Accumulating vector in __m128 using _mm_hadd_ps producing compile time error

Question

I have recently worked with C intrinsics in order to make my code faster, especially SIMD implementations. I pose the following problem: Given a __m128 acc which holds 4 floats, I want to accumulate them into a single float ac.

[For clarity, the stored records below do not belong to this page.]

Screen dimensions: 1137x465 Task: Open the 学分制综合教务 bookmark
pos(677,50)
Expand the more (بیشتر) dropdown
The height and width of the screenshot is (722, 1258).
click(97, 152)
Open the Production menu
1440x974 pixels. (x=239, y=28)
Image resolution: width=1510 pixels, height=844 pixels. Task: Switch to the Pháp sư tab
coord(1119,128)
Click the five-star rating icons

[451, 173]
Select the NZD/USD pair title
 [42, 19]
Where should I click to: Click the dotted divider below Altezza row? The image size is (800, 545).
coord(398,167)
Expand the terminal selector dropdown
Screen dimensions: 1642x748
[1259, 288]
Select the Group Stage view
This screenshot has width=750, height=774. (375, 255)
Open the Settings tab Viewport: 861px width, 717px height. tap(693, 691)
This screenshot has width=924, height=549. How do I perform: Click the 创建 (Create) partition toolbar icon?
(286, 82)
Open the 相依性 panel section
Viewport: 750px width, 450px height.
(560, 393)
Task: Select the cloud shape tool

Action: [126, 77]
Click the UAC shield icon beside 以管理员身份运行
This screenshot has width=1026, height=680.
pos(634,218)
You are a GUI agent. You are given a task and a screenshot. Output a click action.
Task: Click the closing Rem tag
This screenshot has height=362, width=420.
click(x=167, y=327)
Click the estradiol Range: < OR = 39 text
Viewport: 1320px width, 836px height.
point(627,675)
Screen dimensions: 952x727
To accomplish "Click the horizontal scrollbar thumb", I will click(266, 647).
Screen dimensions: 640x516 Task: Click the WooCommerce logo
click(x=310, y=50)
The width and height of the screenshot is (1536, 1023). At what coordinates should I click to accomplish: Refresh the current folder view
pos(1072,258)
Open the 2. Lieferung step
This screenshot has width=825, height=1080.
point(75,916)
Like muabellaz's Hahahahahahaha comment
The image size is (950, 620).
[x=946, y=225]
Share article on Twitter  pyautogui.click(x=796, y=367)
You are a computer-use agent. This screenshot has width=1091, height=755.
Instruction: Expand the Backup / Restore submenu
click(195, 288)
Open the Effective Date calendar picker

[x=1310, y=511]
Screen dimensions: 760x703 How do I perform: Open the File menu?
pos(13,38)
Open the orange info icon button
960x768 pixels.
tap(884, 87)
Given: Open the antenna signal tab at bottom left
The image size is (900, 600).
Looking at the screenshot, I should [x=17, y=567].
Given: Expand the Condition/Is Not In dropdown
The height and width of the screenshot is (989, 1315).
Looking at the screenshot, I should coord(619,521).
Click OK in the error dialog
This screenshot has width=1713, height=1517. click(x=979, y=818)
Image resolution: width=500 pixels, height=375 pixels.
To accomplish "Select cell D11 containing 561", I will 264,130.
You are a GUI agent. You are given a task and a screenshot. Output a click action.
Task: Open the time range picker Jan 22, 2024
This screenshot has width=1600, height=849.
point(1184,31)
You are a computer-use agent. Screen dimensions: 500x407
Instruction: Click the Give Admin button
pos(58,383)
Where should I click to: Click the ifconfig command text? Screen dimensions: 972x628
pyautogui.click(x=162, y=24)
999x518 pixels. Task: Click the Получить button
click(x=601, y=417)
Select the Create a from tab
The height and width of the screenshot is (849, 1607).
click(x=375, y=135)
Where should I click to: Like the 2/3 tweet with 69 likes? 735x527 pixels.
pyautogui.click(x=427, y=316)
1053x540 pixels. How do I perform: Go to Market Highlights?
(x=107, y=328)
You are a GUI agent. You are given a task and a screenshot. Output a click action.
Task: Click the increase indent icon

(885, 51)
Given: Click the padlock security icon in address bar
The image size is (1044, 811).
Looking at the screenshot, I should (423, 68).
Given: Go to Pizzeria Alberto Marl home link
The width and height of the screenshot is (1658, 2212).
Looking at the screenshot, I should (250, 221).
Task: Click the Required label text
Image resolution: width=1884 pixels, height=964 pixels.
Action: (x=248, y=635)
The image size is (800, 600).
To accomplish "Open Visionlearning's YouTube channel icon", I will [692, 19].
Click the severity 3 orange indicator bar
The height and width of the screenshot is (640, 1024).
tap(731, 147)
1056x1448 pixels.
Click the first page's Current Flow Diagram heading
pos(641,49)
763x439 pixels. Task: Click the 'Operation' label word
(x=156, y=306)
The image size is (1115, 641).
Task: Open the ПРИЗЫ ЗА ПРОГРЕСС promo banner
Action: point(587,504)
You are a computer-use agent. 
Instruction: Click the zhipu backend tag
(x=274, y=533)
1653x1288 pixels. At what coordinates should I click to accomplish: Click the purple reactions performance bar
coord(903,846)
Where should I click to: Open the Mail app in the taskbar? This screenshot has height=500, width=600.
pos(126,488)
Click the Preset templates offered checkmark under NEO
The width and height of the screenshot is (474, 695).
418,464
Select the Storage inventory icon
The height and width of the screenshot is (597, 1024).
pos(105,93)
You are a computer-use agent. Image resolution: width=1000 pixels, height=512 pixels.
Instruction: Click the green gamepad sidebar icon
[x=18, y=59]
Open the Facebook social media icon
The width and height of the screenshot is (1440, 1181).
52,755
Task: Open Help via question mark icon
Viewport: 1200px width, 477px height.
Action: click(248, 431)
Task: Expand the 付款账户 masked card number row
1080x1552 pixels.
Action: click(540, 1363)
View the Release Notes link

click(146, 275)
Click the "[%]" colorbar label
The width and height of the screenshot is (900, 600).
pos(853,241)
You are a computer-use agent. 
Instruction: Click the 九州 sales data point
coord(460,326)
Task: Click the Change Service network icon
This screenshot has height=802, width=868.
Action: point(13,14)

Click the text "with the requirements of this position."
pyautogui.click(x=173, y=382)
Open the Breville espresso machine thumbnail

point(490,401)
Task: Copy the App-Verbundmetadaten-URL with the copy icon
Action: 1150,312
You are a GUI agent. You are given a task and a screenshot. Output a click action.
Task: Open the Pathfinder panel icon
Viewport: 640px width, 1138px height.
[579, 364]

acc = _mm_hadd_ps(acc,acc);
acc = _mm_hadd_ps(acc,acc);
ac = _mm_cvtss_f32(acc);

does however not compile, even though the functionality of calling _mm_hadd_ps() twice does match my goal. The compiler does produce the following output:

Compiler command failed with code 1
Command: gcc -pipe -std=c17 -g -gdwarf-4 -O3 -Wall -Wextra -Wpedantic -pedantic-errors -ffreestanding -nostdlib -static -march=k8 -mtune=generic -mno-80387 -mno-mmx -D_MM_MALLOC_H_INCLUDED -Wa,-march=k8+cmov+nommx -Wa,-mx86-used-note=no -Wa,--fatal-warnings -Wl,-n -Wl,--fatal-warnings -Wl,--no-dynamic-linker -Wl,--build-id=none -Wl,-z,defs -Wl,-z,noexecstack -Wl,-z,norelro -Wl,-z,noseparate-code -Wl,-Ttext=0x507340f44000 -Wl,-e,sdot -include defs.inc -o user.elf user.c
In file included from /usr/lib/gcc/x86_64-alpine-linux-musl/10.2.1/include/immintrin.h:33,
                 from user.c:2:
user.c: In function 'sdot':
/usr/lib/gcc/x86_64-alpine-linux-musl/10.2.1/include/pmmintrin.h:56:1: error: inlining failed in call to 'always_inline' '_mm_hadd_ps': target specific option mismatch
      | _mm_hadd_ps (__m128 __X, __m128 __Y)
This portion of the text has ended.